Pixel coordinate grounding data:
↓↓↓

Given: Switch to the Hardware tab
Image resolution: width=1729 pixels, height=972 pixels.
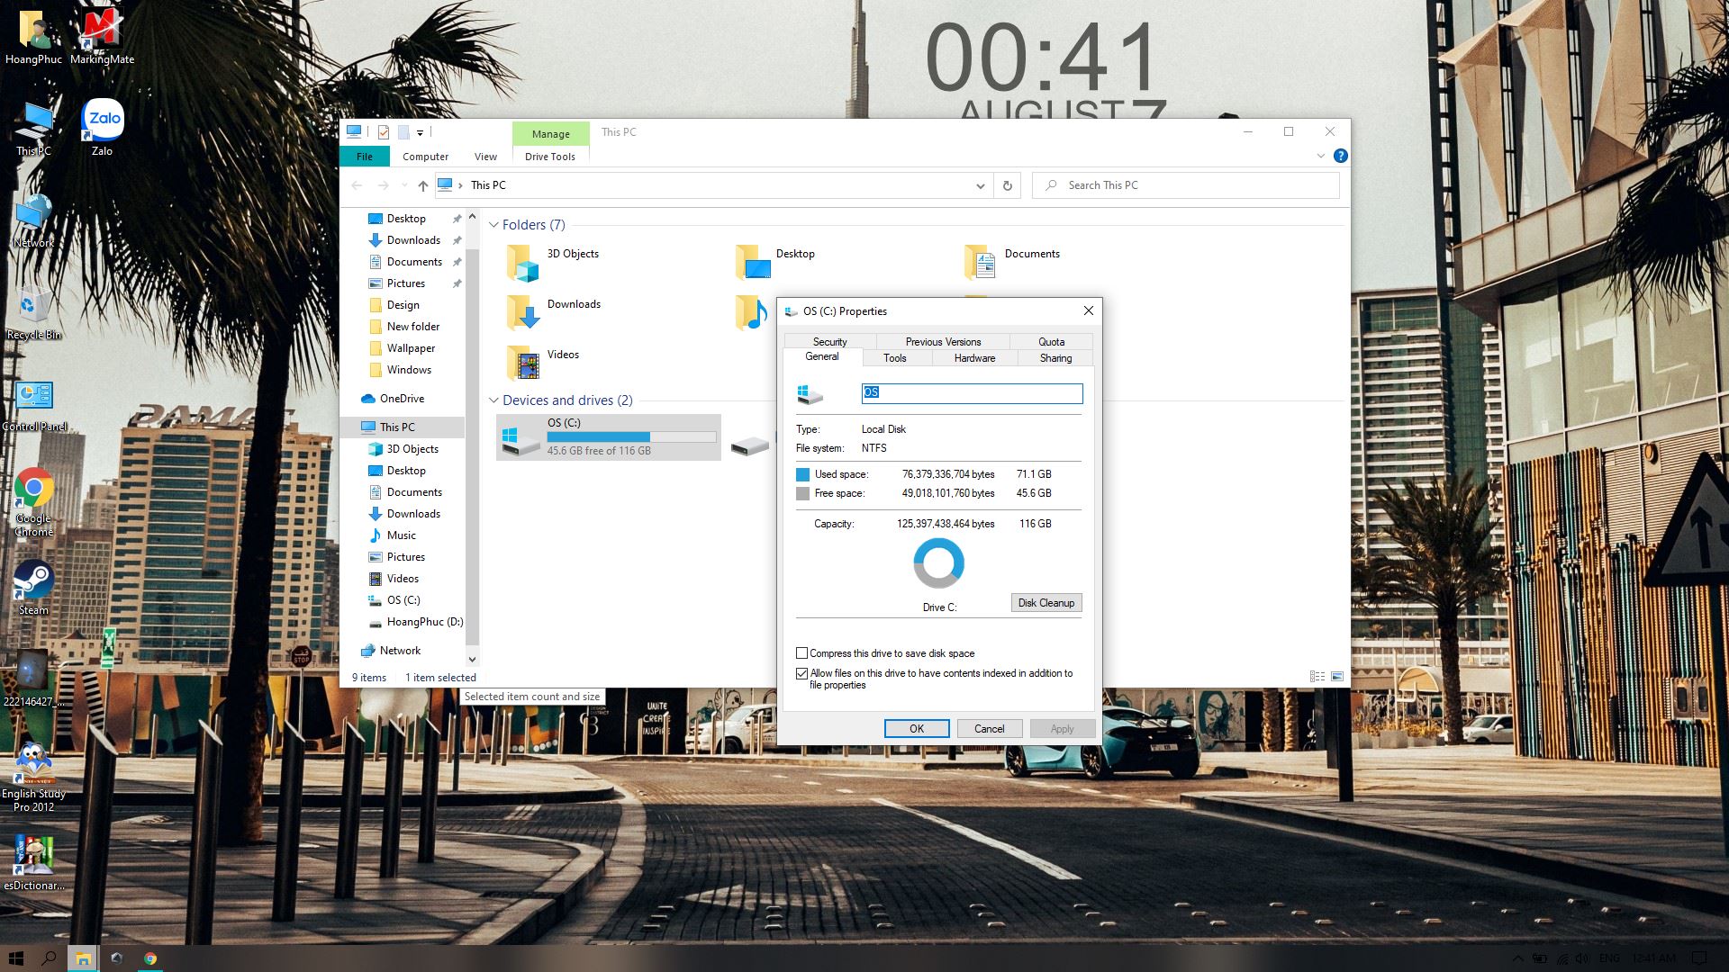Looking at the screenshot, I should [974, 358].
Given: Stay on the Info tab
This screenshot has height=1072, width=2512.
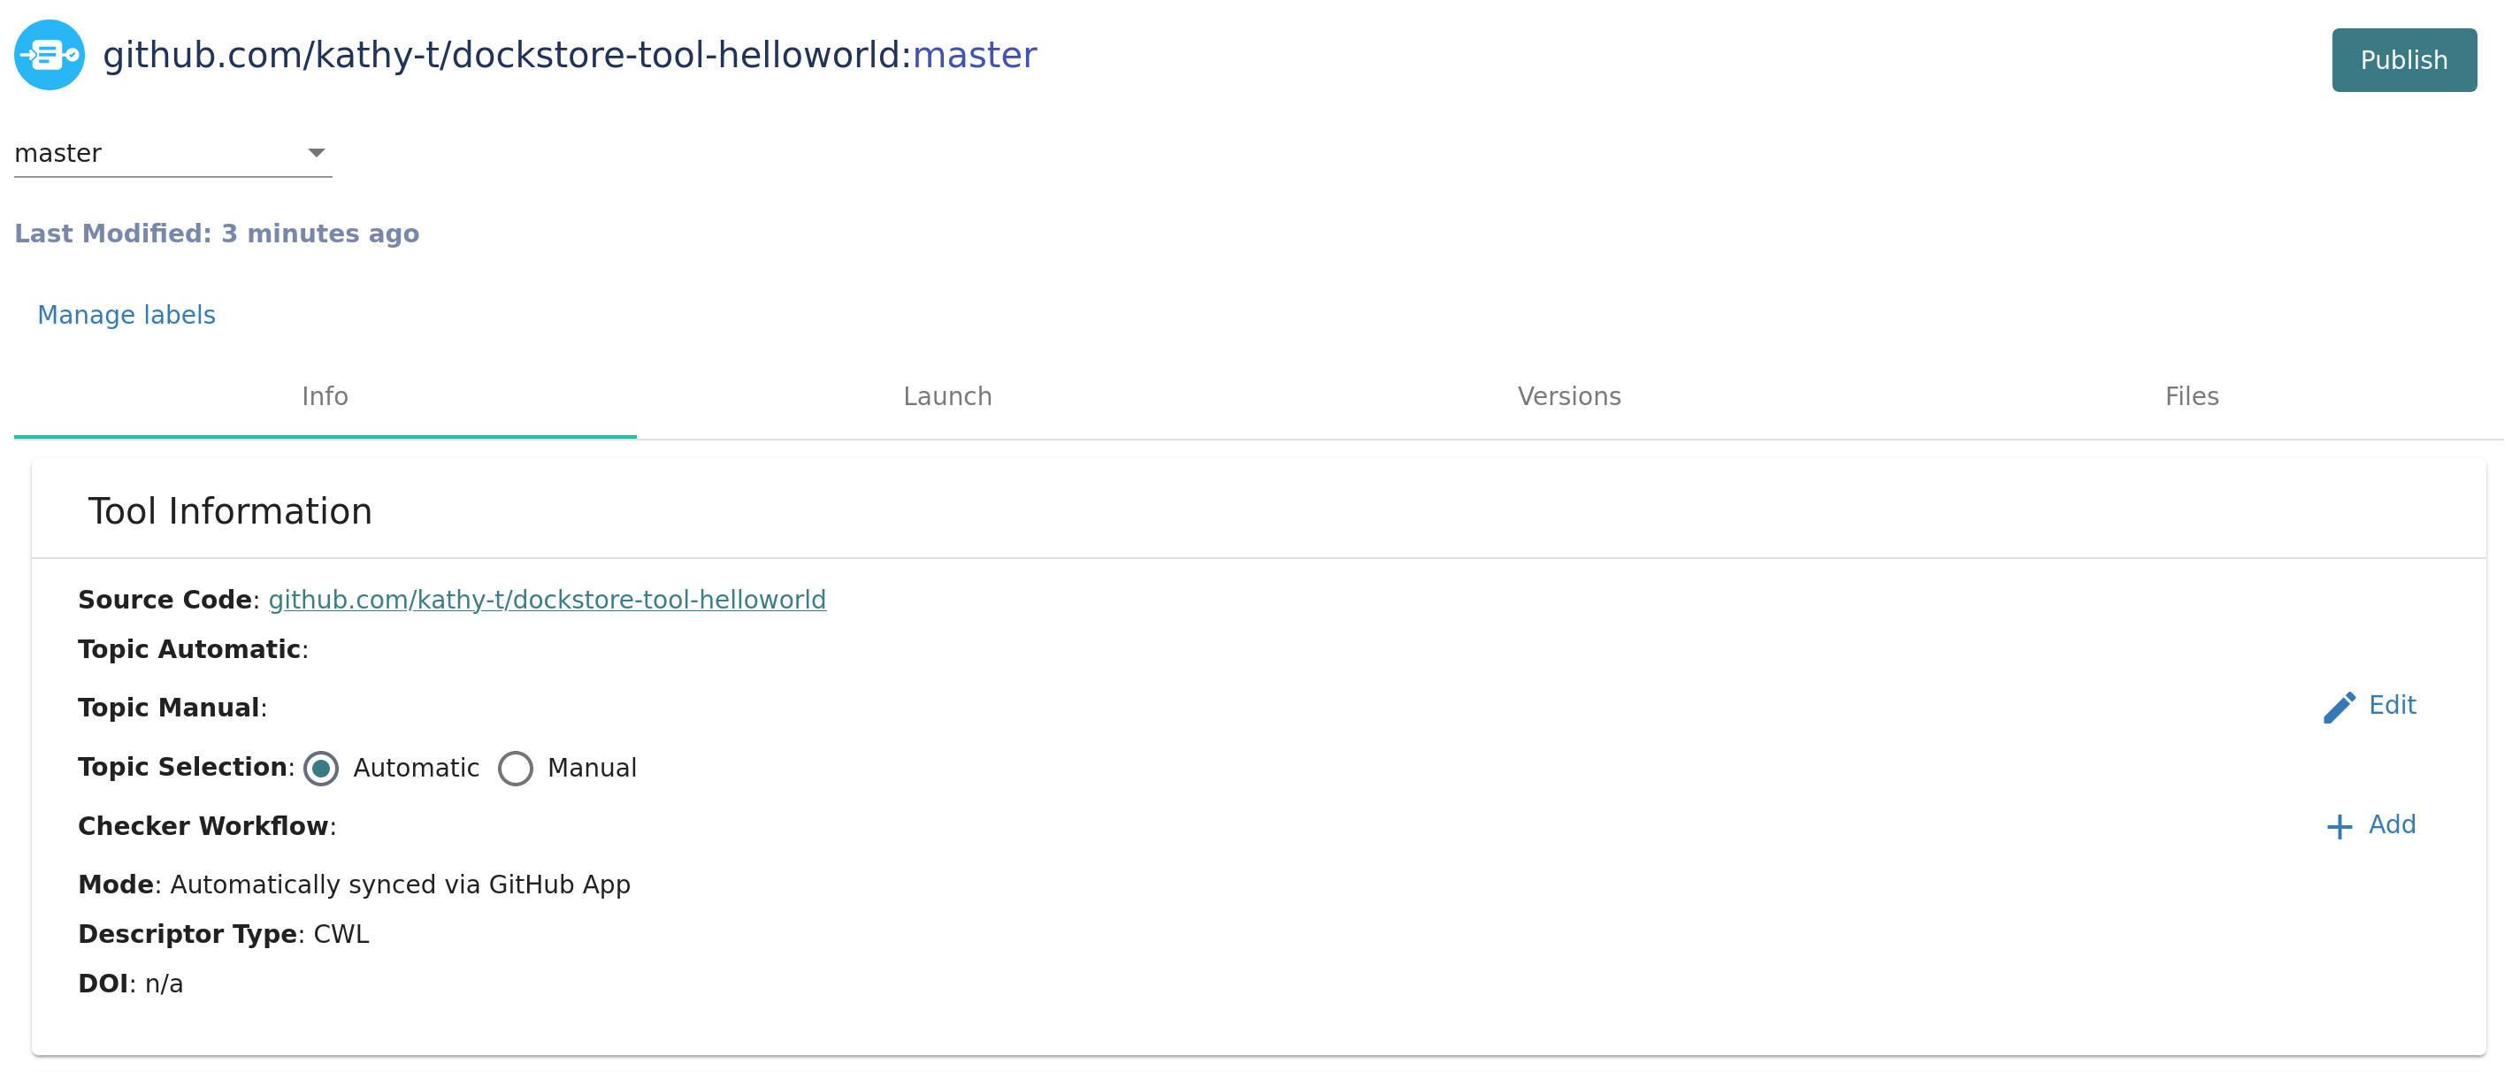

↑↑↑
↓↓↓

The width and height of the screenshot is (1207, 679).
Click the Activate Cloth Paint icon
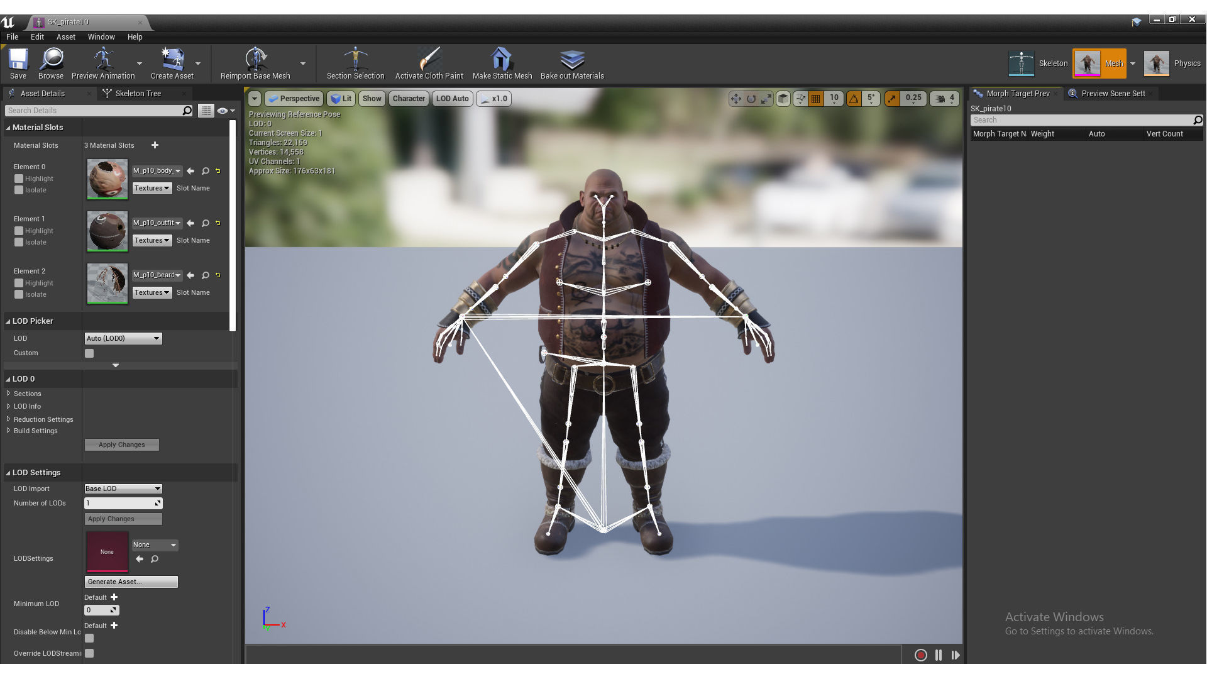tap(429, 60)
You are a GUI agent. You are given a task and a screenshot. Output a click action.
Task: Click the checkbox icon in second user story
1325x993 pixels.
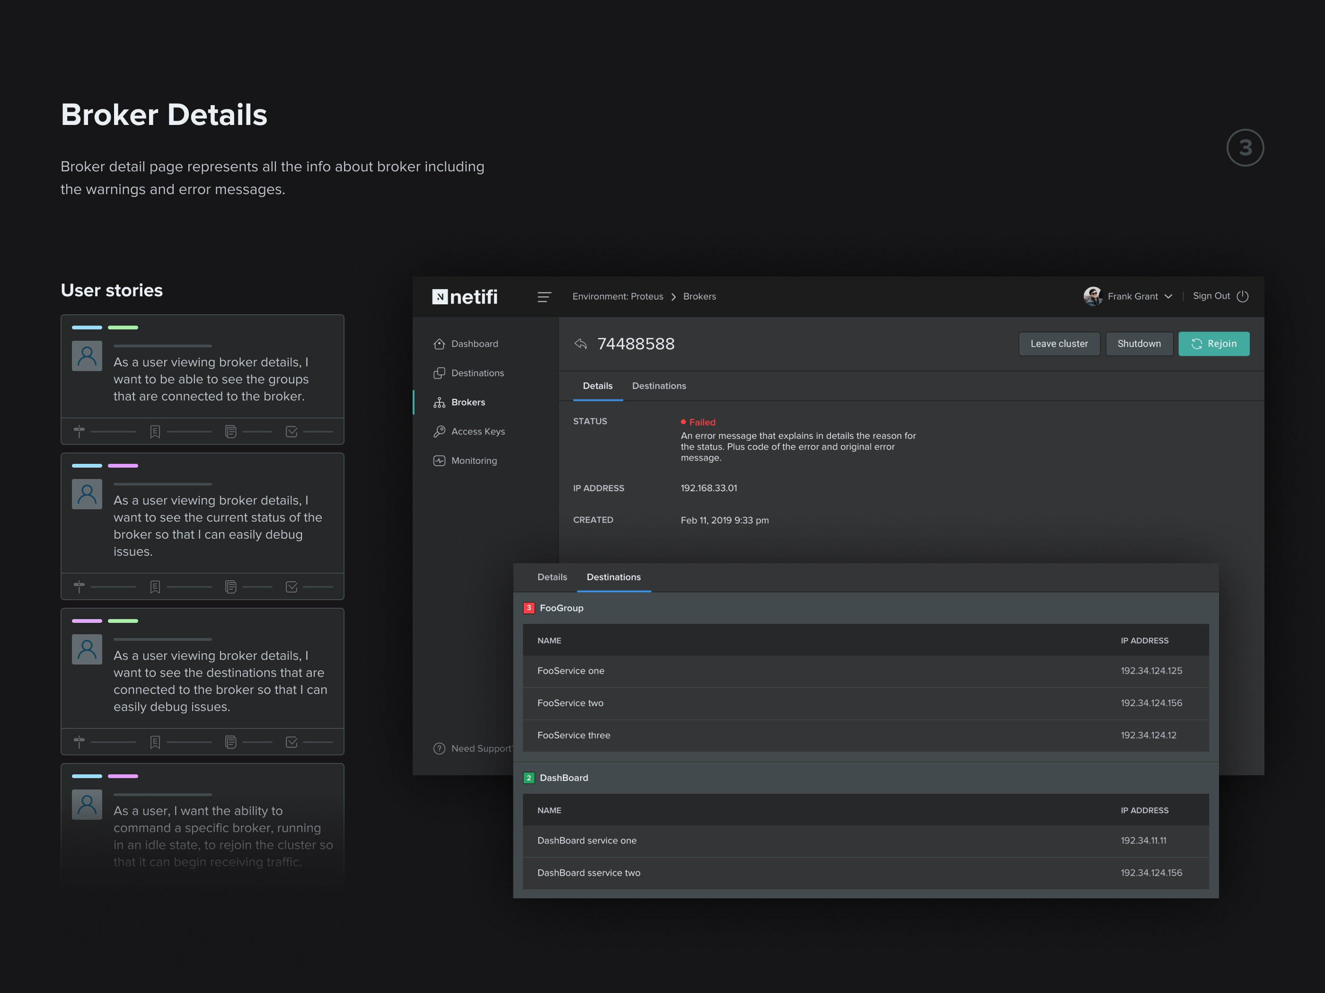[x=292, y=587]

↑↑↑

Aim of the task: All lines above from the one with "Given: Stay on the Info tab" to the one with "This screenshot has height=1072, width=2512.", inclusive, should be copied exactly, and no other lines.

Answer for this exercise:
Given: Stay on the Info tab
This screenshot has height=1072, width=2512.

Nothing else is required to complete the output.